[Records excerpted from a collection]
● ● ● ●

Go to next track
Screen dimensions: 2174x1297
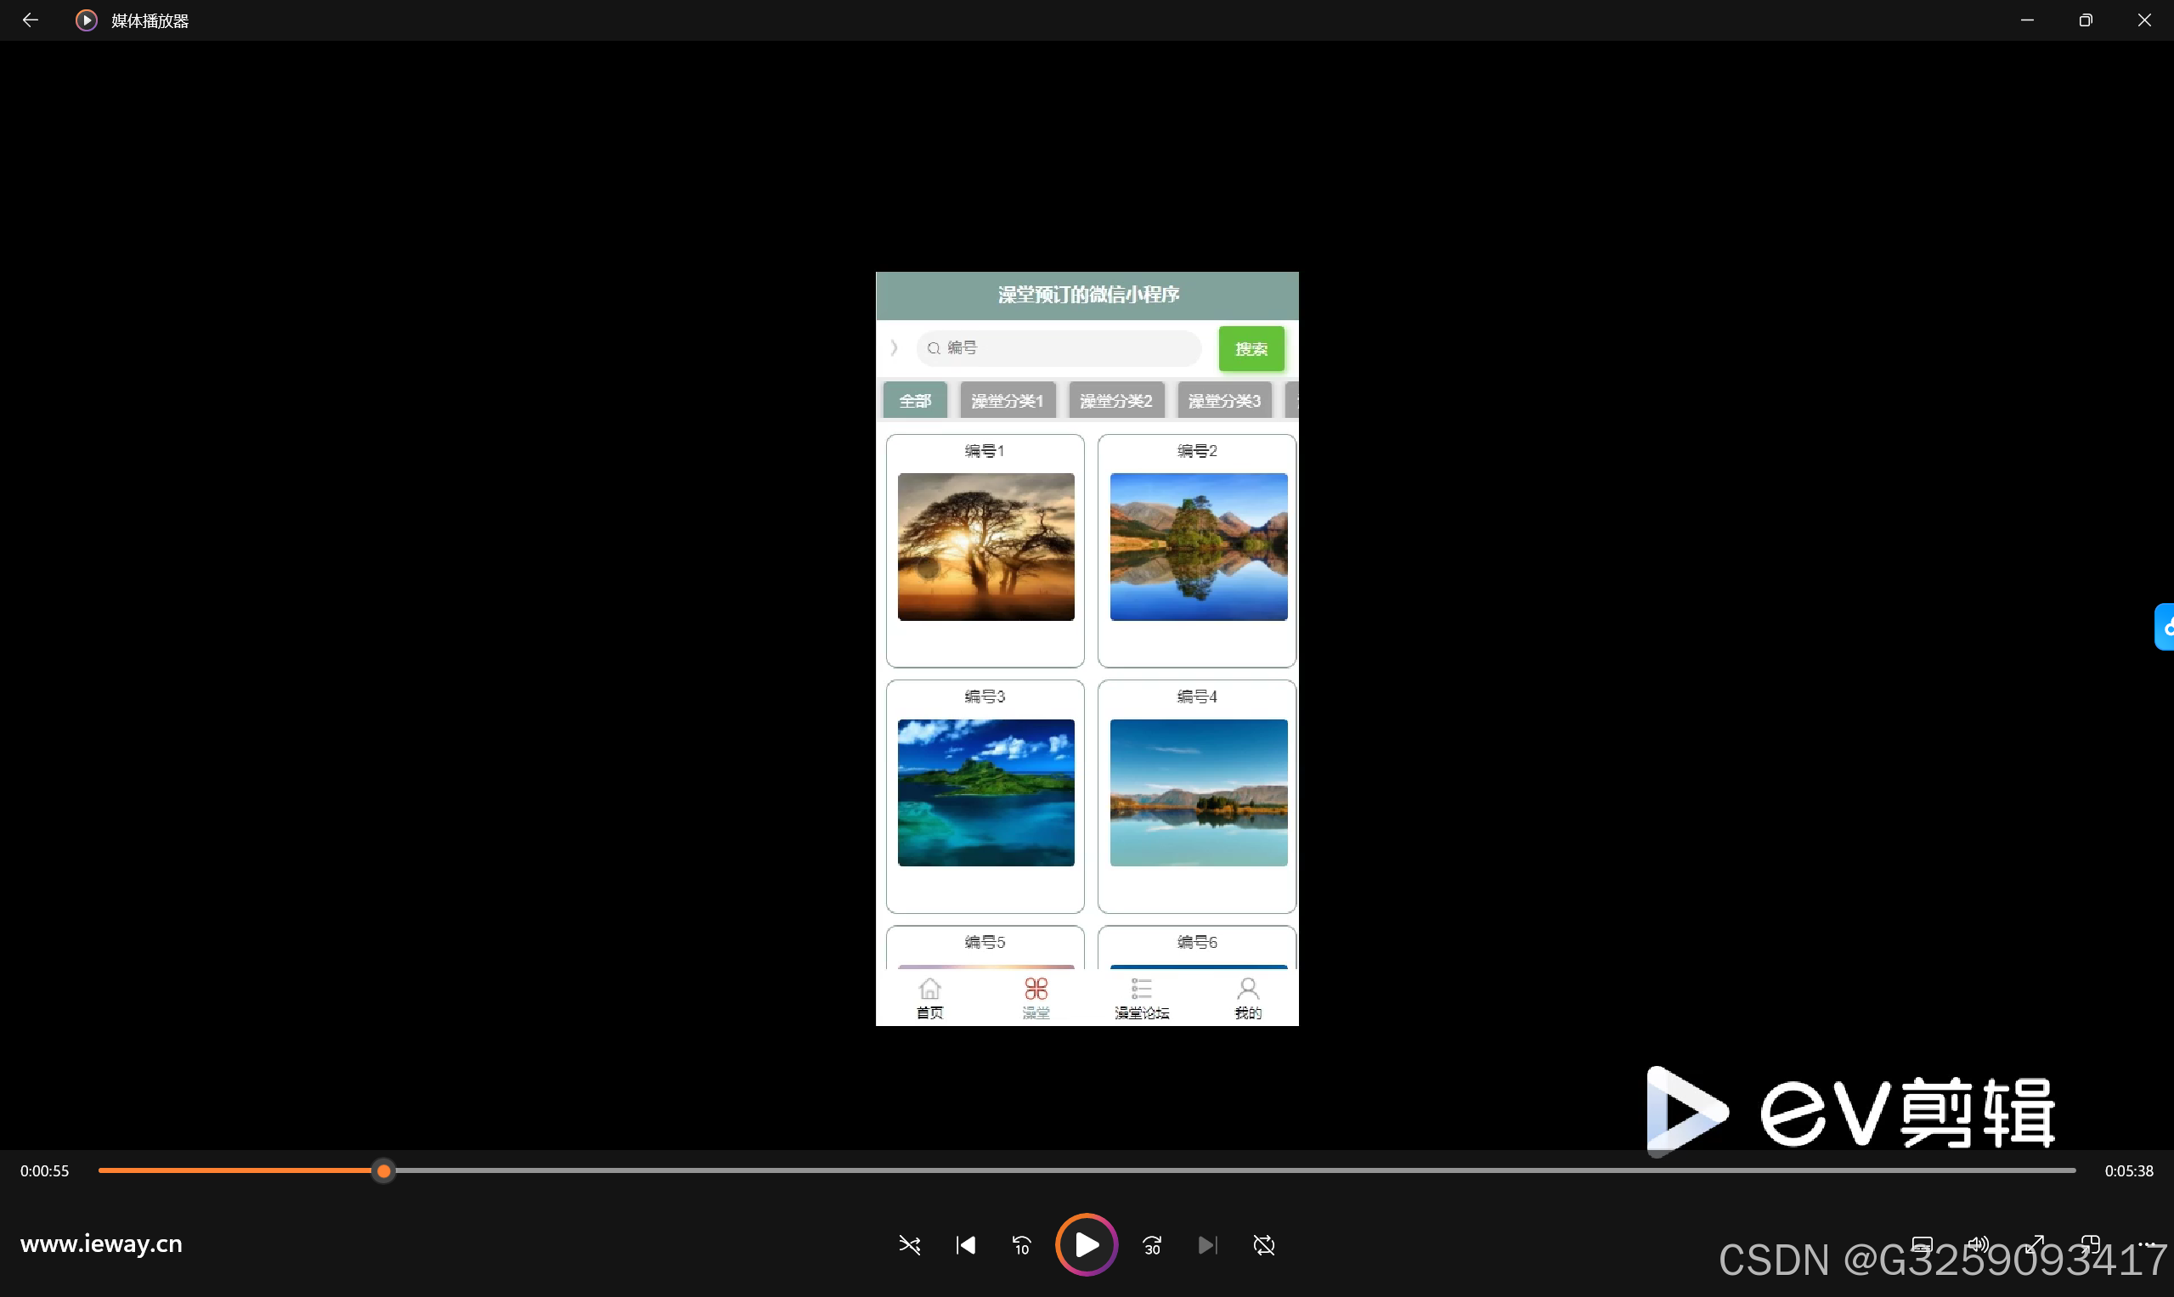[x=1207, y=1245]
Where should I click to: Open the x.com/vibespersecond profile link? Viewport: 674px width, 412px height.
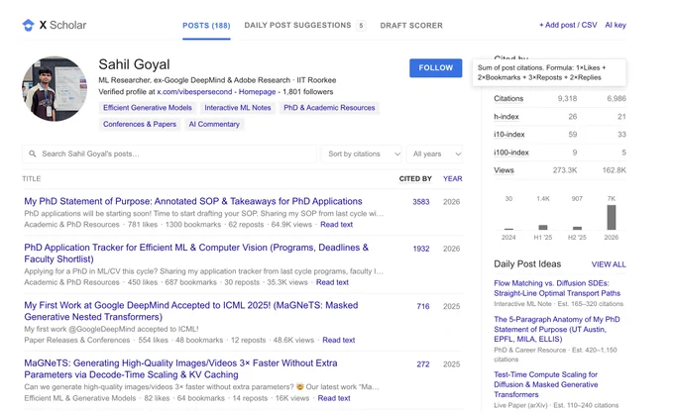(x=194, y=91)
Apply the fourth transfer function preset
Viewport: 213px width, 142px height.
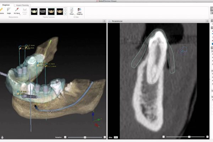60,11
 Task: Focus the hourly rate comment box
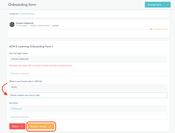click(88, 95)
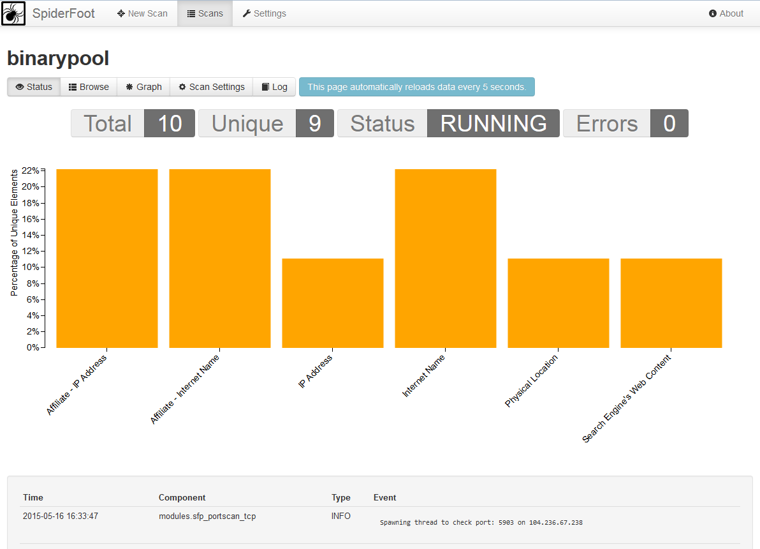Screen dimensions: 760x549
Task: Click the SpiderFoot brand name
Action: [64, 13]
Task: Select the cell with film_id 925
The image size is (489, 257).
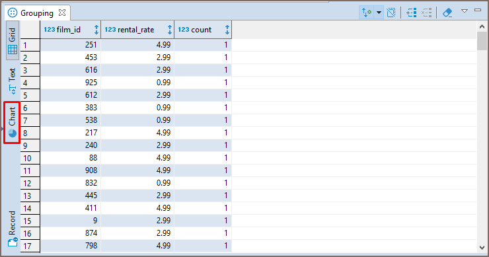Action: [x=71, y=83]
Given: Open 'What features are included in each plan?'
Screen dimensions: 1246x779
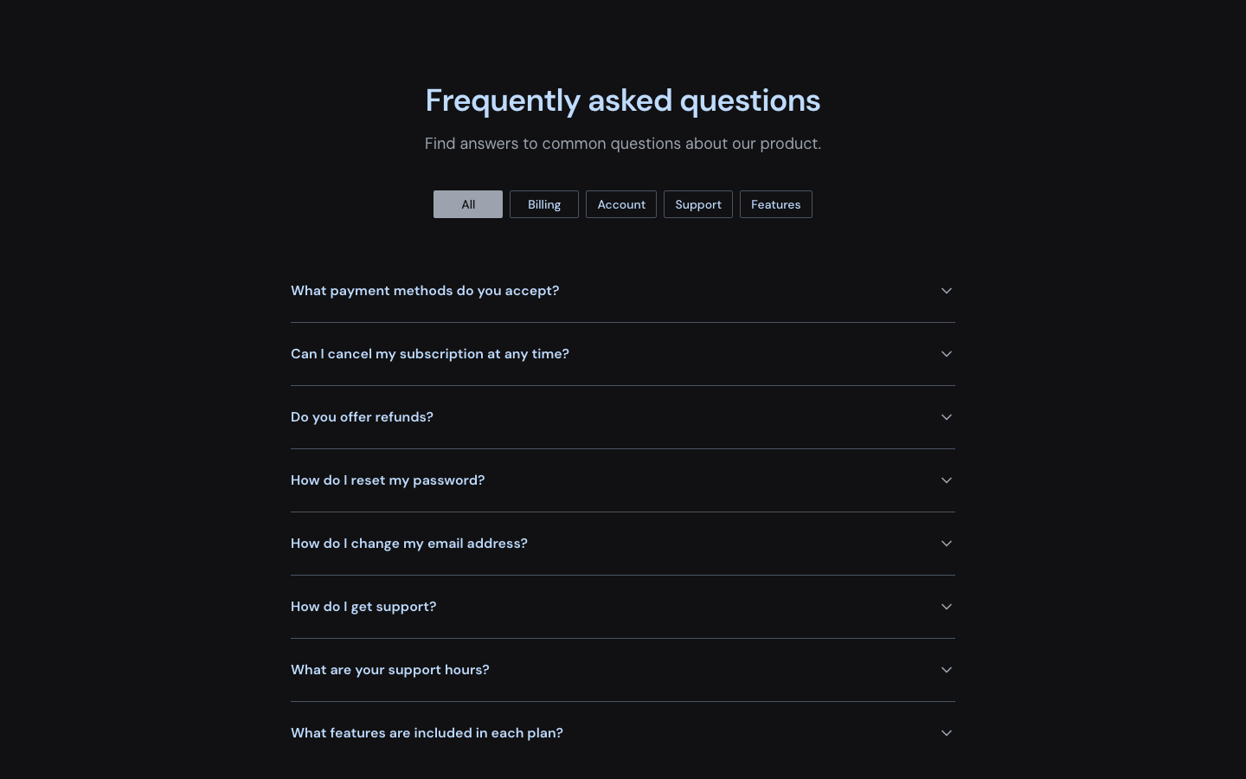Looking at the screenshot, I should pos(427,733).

● ● ● ●

To do:
Give the lines above as a Markdown table with the columns No. and Line, numbering each row and omitting blank lines. Leave the pictures out.

Task result:
| No. | Line |
|---|---|
| 1 | Go to next track |
| 2 | Screen dimensions: 2174x1297 |
| 3 | [x=1207, y=1245] |
| 4 | Where should I click to: Open the x.com/vibespersecond profile link? Viewport: 674px width, 412px height. |
| 5 | (x=194, y=91) |
| 6 | Apply the fourth transfer function preset |
| 7 | Viewport: 213px width, 142px height. |
| 8 | 60,11 |
| 9 |  Task: Focus the hourly rate comment box |
| 10 | click(88, 95) |
| 11 | Screen dimensions: 760x549 |
| 12 | Task: Click the SpiderFoot brand name |
| 13 | Action: [64, 13] |
| 14 | Task: Select the cell with film_id 925 |
| 15 | The image size is (489, 257). |
| 16 | Action: [x=71, y=83] |
| 17 | Given: Open 'What features are included in each plan?' |
| 18 | Screen dimensions: 1246x779 |
| 19 | Looking at the screenshot, I should pos(427,733). |